The cerebral cortex, or neocortex, is the part of our brains primarily responsible for abstract thinking and our unique cognitive abilities as human beings. It is by far the most complex biological structure, and it forms during embryonic development following a sequence of genetically predefined molecular and cellular events. This process of embryonic development recapitulates the emergence of the human cerebral cortex during evolution. Thus, understanding neocortical development in humans and other species tells us about the magnitude of its complexity, how it differs from neocortical development in non-humans, how it emerged during evolution from simpler brains, and what goes wrong in developmental brain disease.

Through the use of informative experimental animal species, much has been learned about the basic processes of neocortical development: neural stem and progenitor cell (NSPC) proliferation, generation, and migration of neurons from their place of birth to their final location in neocortical layers and the growth of neural processes and establishment of nerve connections. Recent advances in genome editing, tissue culture, and DNA sequencing have accelerated our understanding of neocortical development at many levels. Here, I briefly summarize some of the most significant advances in our understanding of neocortical development generated recently by the international community, and I give special attention to progenitor proliferation and neurogenesis of dorsal progenitors and projection neurons. Although much remains to be learned, the emerging picture shows that the evolutionary and developmental emergence of the human neocortex involved a plethora of genetic and epigenetic changes, including novel genes and variants, functional gene networks, and novel cell types and cellular specializations.

Neurogenesis

Development of the neocortex begins with the proliferation of NSPCs, which amplify their own pool prior to generating neurons. Recent work shows that the proliferation of NSPCs and their mode of neuron production vary across species, and previously unsuspected mechanisms of molecular regulation have been identified. Novel insights about the diversity of progenitor cells and how their neuronal output contributes to build the cerebral cortex are also emerging.

Progenitor cell diversity

Work in the last decade has identified a diversity of NSPC types and their lineage relationships. Following the seminal discovery of apical radial glial cells (aRGCs) as the primary type of cortical progenitor cell [1, 2], intermediate progenitor cells (IPCs) were identified [3– 5]. IPCs are transit-amplifying progenitors expressing the transcription factor Tbr2 and producing the majority of excitatory neurons in the mouse and rat neocortex [3, 4, 6, 7]. Most IPCs cluster and undergo mitosis in a layer basal from the ventricular zone (VZ), the subventricular zone (SVZ), although a subset reside in the VZ and undergo apical mitosis, named short neural precursors [8]. Further studies in primates led to the discovery of an expanded and specialized SVZ, subdivided in inner and outer domains (ISVZ and OSVZ, respectively) [9]. These layers were later identified in other species with an expanded neocortex, like ferret, cat, and sheep [10] and even in New World monkeys and the Amazonian rodent agouti [11, 12]. Progenitor cell lineage tracings in human, macaque, ferret, and mouse led to the discovery of additional types of basal progenitor cells in the developing neocortex, which are bound by complex lineage relationships. These include various types of basal radial glial cells (bRGCs) [10, 11, 13– 15] and subapical progenitor cells [16]. The relative abundance and proliferative capacity of these progenitor cell types are much greater in species with a neocortex that is large and folded (carnivores and primates) than in those where it is small and smooth (mouse and rat). This has been proposed to contribute to the evolutionary increase in complexity, or complexification , of the neocortex [16– 18].

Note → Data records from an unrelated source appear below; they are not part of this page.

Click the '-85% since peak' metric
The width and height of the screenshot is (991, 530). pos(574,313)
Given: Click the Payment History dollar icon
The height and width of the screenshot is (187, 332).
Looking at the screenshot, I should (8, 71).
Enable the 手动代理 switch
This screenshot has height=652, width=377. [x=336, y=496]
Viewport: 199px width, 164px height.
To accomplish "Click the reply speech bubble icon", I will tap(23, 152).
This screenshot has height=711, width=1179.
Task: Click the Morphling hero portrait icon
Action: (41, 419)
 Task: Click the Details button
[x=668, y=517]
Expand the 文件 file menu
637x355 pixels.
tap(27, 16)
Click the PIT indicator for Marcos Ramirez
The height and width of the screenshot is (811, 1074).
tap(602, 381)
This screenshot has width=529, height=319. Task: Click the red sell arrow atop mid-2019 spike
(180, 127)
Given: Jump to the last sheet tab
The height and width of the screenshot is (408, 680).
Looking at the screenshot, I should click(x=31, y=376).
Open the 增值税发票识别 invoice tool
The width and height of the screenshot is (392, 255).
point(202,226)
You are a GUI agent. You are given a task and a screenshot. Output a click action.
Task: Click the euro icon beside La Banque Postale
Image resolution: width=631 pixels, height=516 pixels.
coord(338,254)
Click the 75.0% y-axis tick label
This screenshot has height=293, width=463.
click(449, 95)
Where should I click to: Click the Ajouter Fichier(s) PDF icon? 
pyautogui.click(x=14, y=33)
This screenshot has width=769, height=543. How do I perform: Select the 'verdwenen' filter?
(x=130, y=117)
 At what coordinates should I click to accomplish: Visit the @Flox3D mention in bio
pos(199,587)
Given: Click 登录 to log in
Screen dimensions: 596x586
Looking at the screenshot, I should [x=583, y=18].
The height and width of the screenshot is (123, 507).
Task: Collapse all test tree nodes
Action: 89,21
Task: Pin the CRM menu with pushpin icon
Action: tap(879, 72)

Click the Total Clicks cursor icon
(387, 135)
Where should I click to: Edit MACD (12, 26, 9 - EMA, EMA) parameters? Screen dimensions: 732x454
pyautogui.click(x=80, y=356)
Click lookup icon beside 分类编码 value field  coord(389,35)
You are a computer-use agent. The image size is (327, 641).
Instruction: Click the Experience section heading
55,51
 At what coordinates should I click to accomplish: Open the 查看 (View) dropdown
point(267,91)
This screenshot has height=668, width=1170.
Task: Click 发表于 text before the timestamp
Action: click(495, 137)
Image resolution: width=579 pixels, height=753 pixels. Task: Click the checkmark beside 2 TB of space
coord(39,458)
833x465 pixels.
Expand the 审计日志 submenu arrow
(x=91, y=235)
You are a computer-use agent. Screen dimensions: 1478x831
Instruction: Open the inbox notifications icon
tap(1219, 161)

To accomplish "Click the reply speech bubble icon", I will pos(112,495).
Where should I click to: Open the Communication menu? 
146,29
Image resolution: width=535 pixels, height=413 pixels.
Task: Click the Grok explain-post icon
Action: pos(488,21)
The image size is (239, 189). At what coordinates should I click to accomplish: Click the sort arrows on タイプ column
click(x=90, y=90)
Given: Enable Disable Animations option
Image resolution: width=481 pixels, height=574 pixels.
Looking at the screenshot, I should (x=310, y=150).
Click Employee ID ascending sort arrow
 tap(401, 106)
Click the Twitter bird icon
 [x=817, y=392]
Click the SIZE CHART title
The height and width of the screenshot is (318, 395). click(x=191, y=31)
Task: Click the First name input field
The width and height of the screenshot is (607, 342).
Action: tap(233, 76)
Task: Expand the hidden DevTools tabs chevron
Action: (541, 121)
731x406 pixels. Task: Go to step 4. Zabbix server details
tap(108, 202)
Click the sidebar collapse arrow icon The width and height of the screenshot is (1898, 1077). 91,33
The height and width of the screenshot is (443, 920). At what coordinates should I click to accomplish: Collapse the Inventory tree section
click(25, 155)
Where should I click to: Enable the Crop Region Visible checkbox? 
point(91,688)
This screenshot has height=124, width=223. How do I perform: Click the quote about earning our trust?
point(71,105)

Pioneer transcriptomic studies of the developing cerebral cortex using bulk tissue, identified differences in gene expression between germinal layers, cortical areas, developmental stages, and mammalian species [15, 19– 23]. This illustrated the profound diversity of transcriptional landscapes in cortical development at all levels, including folding and across phylogeny, and set the conceptual foundations for the next technological leap: transcriptomics of single cells. The advent of single-cell transcriptomic analyses has revolutionized our approach to studying cortical development by providing a global and unbiased picture of cell diversity with unprecedented resolution [24– 26]. This technology has enabled identification of multiple sets of transcriptionally distinct progenitor cell classes in the cortical primordium, generating excitatory neurons [27– 29], and in the basal ganglia, generating inhibitory interneurons [30, 31].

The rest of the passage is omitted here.